Return the lines exactly as they appear, starting at the line that contains "Click the 手机 phone number field" and ending at the line that contains "[x=1032, y=93]".

(Items excerpted from a collection)
○ ○ ○

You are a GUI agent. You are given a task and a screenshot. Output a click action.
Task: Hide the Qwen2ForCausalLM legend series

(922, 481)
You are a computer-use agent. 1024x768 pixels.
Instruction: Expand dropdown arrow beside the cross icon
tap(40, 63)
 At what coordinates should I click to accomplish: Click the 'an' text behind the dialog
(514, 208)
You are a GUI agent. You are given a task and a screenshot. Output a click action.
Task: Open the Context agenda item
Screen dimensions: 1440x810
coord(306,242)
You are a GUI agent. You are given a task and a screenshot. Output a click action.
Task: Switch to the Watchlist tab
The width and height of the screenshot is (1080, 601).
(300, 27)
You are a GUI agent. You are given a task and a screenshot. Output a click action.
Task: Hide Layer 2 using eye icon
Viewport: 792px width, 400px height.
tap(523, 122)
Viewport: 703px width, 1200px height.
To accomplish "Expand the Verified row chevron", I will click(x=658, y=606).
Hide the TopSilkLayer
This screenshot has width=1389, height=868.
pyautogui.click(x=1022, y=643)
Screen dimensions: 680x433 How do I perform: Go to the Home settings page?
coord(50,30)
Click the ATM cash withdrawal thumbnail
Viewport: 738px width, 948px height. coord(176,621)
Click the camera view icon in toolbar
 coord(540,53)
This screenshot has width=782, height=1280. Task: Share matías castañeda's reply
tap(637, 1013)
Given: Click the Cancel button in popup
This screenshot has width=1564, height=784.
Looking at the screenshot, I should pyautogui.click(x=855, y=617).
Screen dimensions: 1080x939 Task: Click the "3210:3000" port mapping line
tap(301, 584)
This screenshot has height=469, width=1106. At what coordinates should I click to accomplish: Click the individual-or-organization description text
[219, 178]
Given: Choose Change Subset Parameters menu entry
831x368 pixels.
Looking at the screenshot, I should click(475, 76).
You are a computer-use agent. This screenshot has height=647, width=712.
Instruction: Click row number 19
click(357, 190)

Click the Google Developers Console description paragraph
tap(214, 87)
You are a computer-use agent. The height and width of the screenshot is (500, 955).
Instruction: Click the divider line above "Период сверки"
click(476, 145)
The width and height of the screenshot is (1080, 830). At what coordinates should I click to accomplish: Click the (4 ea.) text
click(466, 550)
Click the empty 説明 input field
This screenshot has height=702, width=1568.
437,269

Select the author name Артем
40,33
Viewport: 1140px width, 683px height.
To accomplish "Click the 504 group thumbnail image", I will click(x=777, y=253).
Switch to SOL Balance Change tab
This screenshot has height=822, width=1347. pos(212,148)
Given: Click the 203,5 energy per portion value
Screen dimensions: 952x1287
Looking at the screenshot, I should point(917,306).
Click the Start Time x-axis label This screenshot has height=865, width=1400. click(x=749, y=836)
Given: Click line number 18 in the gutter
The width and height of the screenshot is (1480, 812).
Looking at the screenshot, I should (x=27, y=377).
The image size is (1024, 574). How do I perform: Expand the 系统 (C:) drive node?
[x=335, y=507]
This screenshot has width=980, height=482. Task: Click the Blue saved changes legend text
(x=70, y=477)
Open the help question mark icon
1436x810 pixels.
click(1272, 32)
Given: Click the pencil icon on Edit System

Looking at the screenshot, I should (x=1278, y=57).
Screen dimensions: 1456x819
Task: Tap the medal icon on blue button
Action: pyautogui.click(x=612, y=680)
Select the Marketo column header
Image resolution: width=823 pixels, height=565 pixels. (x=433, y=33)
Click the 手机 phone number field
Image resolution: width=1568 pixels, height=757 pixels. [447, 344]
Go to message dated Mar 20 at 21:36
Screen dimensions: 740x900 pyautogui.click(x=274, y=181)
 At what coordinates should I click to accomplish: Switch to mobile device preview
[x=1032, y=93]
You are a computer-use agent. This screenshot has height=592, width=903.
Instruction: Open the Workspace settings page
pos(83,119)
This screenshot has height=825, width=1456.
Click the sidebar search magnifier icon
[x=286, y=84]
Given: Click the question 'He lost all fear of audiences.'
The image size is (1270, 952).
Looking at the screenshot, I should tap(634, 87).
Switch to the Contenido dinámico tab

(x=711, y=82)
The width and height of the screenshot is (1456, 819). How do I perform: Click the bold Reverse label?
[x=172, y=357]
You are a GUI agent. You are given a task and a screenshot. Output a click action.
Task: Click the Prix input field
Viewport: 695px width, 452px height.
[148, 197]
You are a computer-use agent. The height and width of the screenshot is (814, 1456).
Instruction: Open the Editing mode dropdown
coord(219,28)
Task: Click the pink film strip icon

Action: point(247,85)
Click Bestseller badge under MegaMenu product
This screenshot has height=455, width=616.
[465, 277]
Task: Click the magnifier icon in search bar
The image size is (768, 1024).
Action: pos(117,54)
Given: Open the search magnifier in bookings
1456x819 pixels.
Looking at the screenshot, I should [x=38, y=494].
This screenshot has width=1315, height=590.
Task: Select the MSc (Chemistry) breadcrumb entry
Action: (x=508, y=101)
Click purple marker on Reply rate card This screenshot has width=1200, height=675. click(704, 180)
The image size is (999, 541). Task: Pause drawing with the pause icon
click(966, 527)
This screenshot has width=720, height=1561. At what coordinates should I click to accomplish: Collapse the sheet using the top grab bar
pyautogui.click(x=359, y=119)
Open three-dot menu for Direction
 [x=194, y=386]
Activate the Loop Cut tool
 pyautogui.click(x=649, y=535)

○ ○ ○

● **Solved problem**:
Click the 手机 phone number field
Image resolution: width=1568 pixels, height=757 pixels. [447, 344]
Go to message dated Mar 20 at 21:36
Screen dimensions: 740x900 pyautogui.click(x=274, y=181)
 At what coordinates should I click to accomplish: Switch to mobile device preview
[x=1032, y=93]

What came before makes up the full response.